Reviewed by GREG KING
Director: Paul Schrader
Stars: Oscar Isaac, Tye Sheridan, Tiffany Haddish, Willem Dafoe, Alexander Babara, Adrienne Lau.
Unlike movies such as The Cincinnati Kid, California Split, or Rounders, where the focus was on the card games, The Card Counter is not a film about poker per se, as writer/director Paul Schrader is more interested in exploring his central protagonist and darker themes of guilt and retribution. Schrader has a pretty misanthropic view of man as is evidenced in many of his films, from Taxi Driver through to his recent First Reformed. Many of his central characters are brooding, deeply flawed, obsessive and often traumatised by their past and seeking some form of redemption. And here again he is exploring familiar themes.
Schrader’s latest such character is William Tillich (played by Oscar Isaac, currently also in Dune), a former soldier who has spent time in a military prison for reasons we learn about later. While in prison he preferred the isolated and well-structured routines. He also taught himself to count cards. On release he travels around to various casinos and poker tournaments and uses his skill to win small amounts so as not to attract untoward attentions to himself. In a detailed voiceover he gives the audience insights into many of the tricks of counting cards and avoiding detection from the casino overseers. His main nemesis on the tournament circuit is the brash Ukrainian born poker player Mr USA (Alexander Babara) who drapes himself in the stars and stripes, which becomes a metaphor for some of the more overt corruption in contemporary America.
And while playing cards is part of the drama, the real story follows a darker arc and is something of a muted revenge thriller. As he travels from one nondescript, bland small hotel to another, William covers the furnishing in bland white sheets and hides the paintings, to give the familiar bleak pristine look of a prison cell.
William meets three people who will shape his destiny. There is La Linda (Tiffany Haddish), a gambler who has created a syndicate of investors who provide the finance for players to compete in tournaments and she recruits him hoping to take him to the WSOP tournament in Las Vegas. John Gordo (Willem Dafoe) is a shadowy former civilian consultant to the military who now runs a successful security company and is delivering a lecture in security technology and the latest techniques in identity recognition software at the convention center at one of the casinos William visits in Atlantic City. And there is Cirk Baufort (Tye Sheridan, from Ready Player One, etc) a surly angry young man who is seeking revenge on Gordo as he believes that he is responsible for his father’s behavioural problems before committing suicide.
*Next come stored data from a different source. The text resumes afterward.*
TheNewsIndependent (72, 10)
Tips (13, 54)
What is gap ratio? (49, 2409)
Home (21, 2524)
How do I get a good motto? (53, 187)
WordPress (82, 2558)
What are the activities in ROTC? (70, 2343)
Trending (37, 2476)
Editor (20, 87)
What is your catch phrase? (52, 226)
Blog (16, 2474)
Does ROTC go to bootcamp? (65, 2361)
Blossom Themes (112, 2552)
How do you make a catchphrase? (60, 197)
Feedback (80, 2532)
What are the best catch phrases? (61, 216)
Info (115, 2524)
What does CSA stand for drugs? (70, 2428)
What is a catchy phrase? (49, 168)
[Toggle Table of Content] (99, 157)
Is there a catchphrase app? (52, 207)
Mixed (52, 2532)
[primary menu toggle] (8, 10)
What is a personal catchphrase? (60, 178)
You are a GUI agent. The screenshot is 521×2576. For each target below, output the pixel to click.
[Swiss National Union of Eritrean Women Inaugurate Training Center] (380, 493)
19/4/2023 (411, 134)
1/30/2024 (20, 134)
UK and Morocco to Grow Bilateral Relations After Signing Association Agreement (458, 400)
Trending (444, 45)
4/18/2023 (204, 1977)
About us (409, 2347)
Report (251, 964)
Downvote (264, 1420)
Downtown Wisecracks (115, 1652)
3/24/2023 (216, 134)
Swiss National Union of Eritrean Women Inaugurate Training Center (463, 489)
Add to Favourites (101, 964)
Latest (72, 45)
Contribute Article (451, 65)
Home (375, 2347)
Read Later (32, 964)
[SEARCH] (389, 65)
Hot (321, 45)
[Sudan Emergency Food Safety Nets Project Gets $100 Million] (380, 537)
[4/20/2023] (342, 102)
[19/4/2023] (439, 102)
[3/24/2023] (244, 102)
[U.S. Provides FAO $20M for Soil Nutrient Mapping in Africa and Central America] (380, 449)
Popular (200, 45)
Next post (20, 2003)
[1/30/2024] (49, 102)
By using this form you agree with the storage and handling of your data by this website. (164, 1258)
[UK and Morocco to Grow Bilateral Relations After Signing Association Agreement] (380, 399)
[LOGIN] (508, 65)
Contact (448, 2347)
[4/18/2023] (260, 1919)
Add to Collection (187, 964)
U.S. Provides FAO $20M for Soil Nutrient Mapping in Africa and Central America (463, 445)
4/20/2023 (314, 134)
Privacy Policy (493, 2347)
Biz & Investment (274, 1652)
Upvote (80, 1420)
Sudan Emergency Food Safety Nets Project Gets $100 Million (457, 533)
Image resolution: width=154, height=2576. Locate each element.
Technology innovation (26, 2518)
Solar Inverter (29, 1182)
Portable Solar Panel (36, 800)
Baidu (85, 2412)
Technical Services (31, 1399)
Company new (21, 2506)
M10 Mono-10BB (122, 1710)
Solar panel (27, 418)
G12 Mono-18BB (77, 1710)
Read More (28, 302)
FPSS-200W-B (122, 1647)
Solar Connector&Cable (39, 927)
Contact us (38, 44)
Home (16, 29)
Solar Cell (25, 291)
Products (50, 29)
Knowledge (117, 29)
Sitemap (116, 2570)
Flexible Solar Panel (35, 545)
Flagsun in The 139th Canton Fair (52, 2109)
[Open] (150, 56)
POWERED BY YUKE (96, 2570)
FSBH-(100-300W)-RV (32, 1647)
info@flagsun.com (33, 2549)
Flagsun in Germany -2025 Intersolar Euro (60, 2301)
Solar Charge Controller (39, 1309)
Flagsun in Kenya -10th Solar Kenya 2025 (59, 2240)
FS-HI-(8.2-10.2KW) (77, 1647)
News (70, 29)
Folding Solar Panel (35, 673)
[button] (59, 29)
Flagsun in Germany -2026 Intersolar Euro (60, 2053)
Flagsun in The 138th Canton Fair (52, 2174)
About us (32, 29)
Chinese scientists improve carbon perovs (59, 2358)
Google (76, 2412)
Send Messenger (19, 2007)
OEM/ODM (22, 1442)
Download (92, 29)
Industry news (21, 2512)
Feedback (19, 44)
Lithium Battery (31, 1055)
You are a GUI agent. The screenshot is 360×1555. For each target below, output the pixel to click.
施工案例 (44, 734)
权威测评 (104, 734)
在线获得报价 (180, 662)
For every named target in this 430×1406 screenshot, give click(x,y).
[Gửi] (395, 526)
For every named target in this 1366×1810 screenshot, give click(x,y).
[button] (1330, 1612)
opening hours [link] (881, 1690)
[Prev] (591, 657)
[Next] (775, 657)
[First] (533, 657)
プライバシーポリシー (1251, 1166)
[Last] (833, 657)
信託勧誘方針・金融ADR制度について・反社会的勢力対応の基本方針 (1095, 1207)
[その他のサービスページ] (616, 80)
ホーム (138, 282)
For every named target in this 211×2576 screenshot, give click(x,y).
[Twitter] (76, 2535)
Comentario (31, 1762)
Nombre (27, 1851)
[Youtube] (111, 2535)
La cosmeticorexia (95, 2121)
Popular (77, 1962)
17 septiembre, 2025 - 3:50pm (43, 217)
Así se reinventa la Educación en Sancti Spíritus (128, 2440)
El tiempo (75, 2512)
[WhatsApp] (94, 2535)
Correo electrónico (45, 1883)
William has a shared history with Gordo through his past as an interrogator using “enhanced interrogation techniques” at Abu Ghraib prison. When the investigation was launched into the controversial practice, top ranking officials like Gordo vanished, leaving soldiers like William to shoulder the blame. But William decides to take Cirk under his wing and steer him away from thoughts of revenge. He takes Cirk along on the poker tour, and even offers to finance his return to college and pay off all his debts, in the hope of finding peace and redemption for himself.
But this is a Schrader film, and anyone who has seen those films he has written like the classic paranoid thriller Taxi Driver or the gritty urban drama of Hardcore, etc, will know that William is unlikely to find peace or redemption easily. Schrader has a stark minimalist style and he directs the material with remarkable restraint, particularly in the final confrontation between William and Gordo which is largely understated. There is a distinct lack of urgency to proceedings.
Isaac has a brooding and intense presence and delivers a stoic, tightly wound and largely internal performance as the psychologically damaged William, a loner who is haunted by his past but manages to keep his emotions largely in check. Haddish, who is better known for her roles in raunchy and largely unfunny comedies like Girls Trip and Night School, etc, is cast against type in a more dramatic role, but her character is underdeveloped. And she shares an uncomfortable chemistry with Isaac. Sheridan brings a nervous energy to his role as the troubled young man.
Production designer Ashley Fenton has done a great job of recreating the interiors for the casino scenes, with the drab interiors of the poker rooms offering a stark contrast with the bright lights and artificial lights of the poker machines.
The Card Counter has been shot in crisp, cold style by cinematographer Alexander Dynan, who collaborated with Schrader on First Reformed, and he uses much the same style here which reinforces the rather bleak tone and gives the material a sense of foreboding. Some of the scenes in which William plays cards at the casino were shot inside an actual casino in Biloxi, which lends authenticity to the material. Dynan also uses a wide-angle fisheye lens to heighten the disturbing events in Abu Ghraib and to deliberately distort the characters physically, and unsettling audiences at the same time with its abrasive imagery.